## The records
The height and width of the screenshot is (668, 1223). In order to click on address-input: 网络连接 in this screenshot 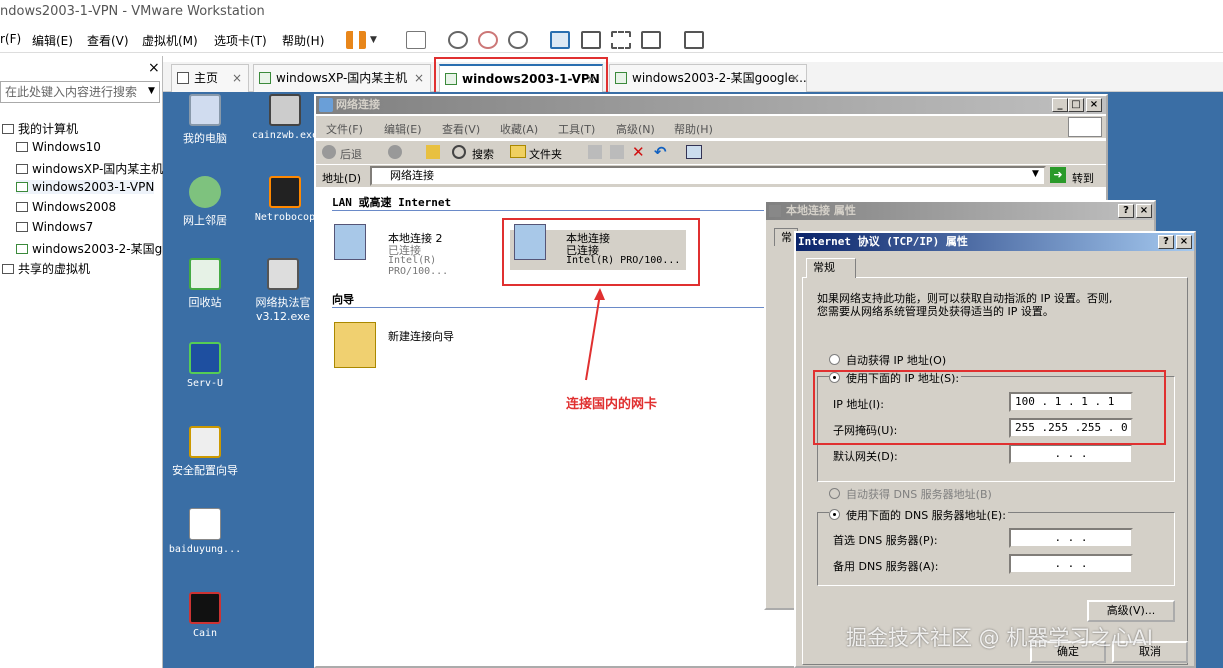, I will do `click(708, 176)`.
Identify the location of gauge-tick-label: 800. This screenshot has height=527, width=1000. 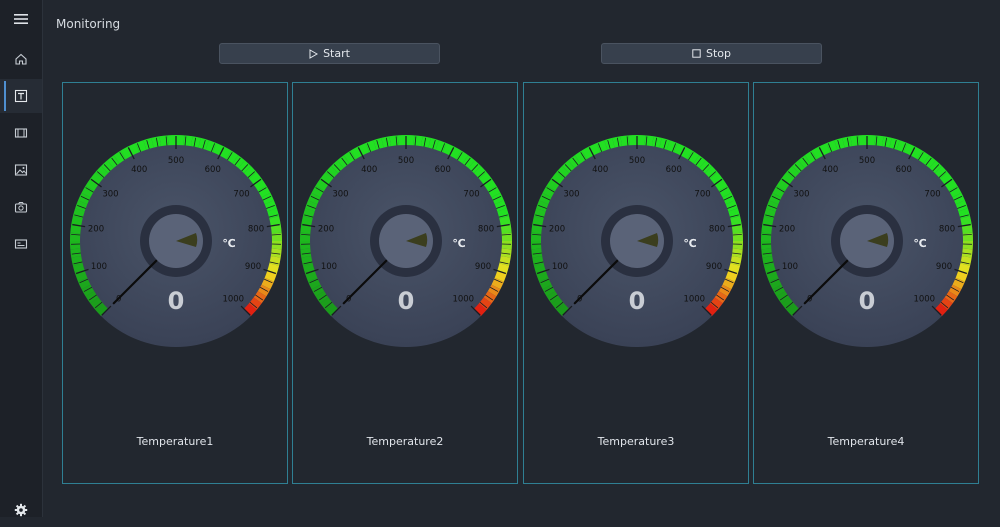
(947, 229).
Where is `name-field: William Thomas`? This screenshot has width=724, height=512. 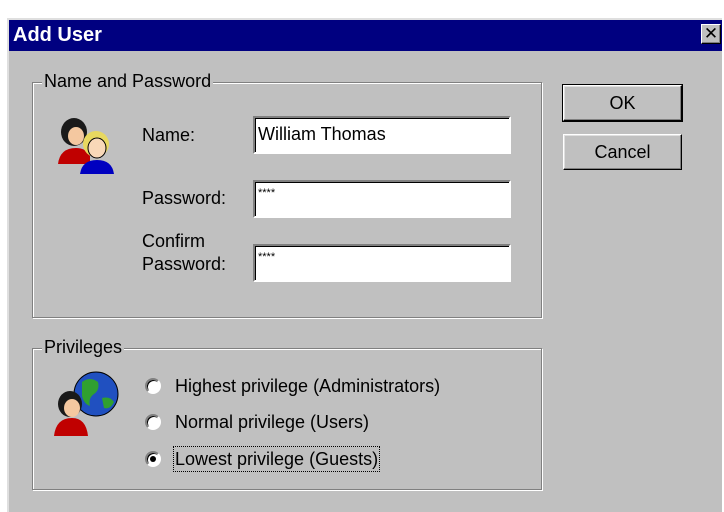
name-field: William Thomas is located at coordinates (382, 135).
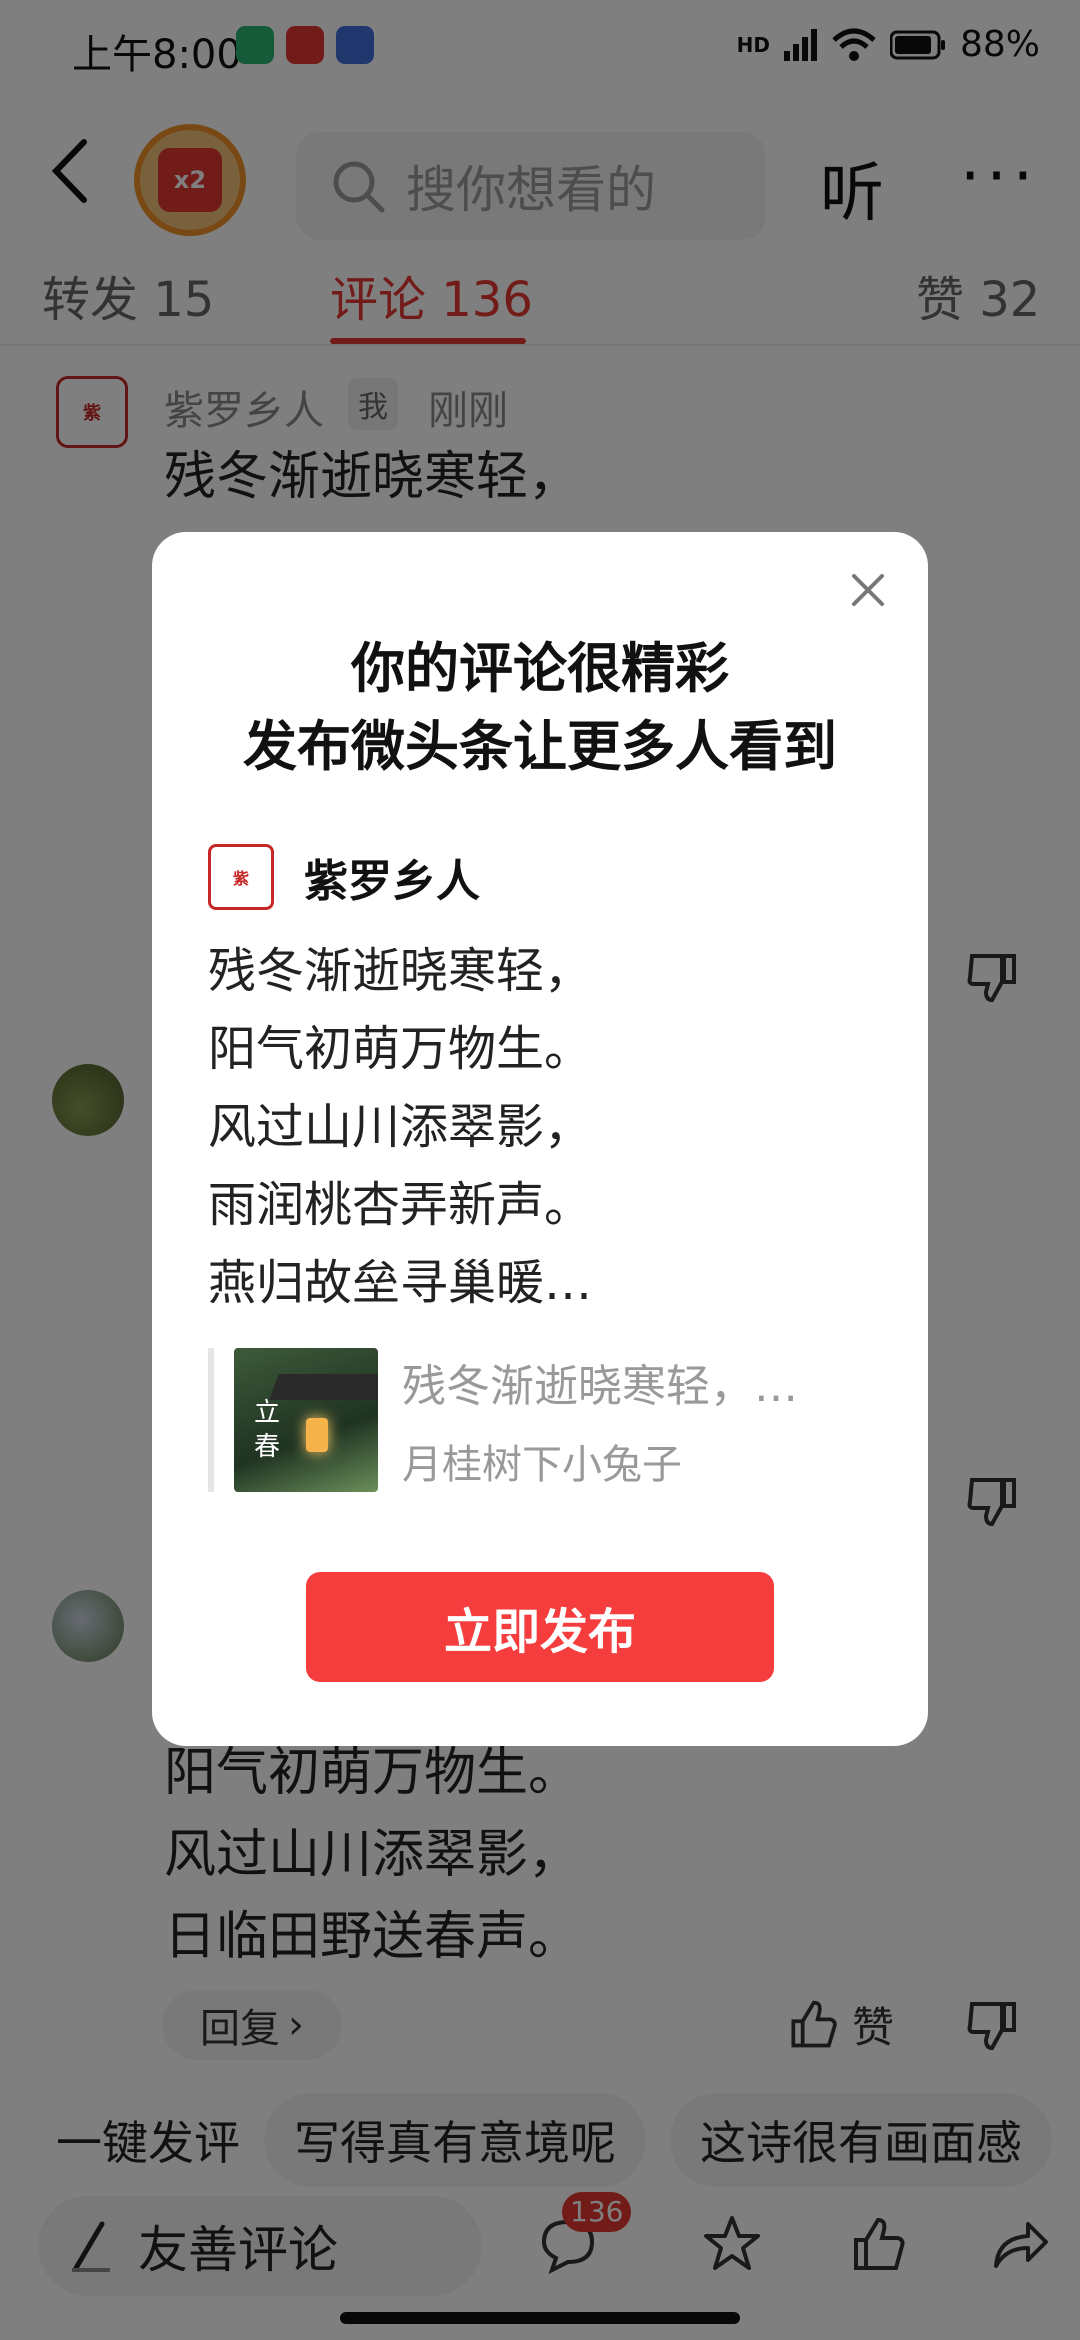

## What to do
Rewrite the records as a Markdown table with the columns "Row" and "Line", one row per line, starting with the line that contains "has width=724, height=512." and going on through the end of the records. Skip blank lines and leave the pictures out.

## Task output
| Row | Line |
|---|---|
| 1 | Where is `name-field: William Thomas`? This screenshot has width=724, height=512.  |
| 2 | name-field: William Thomas is located at coordinates (382, 135). |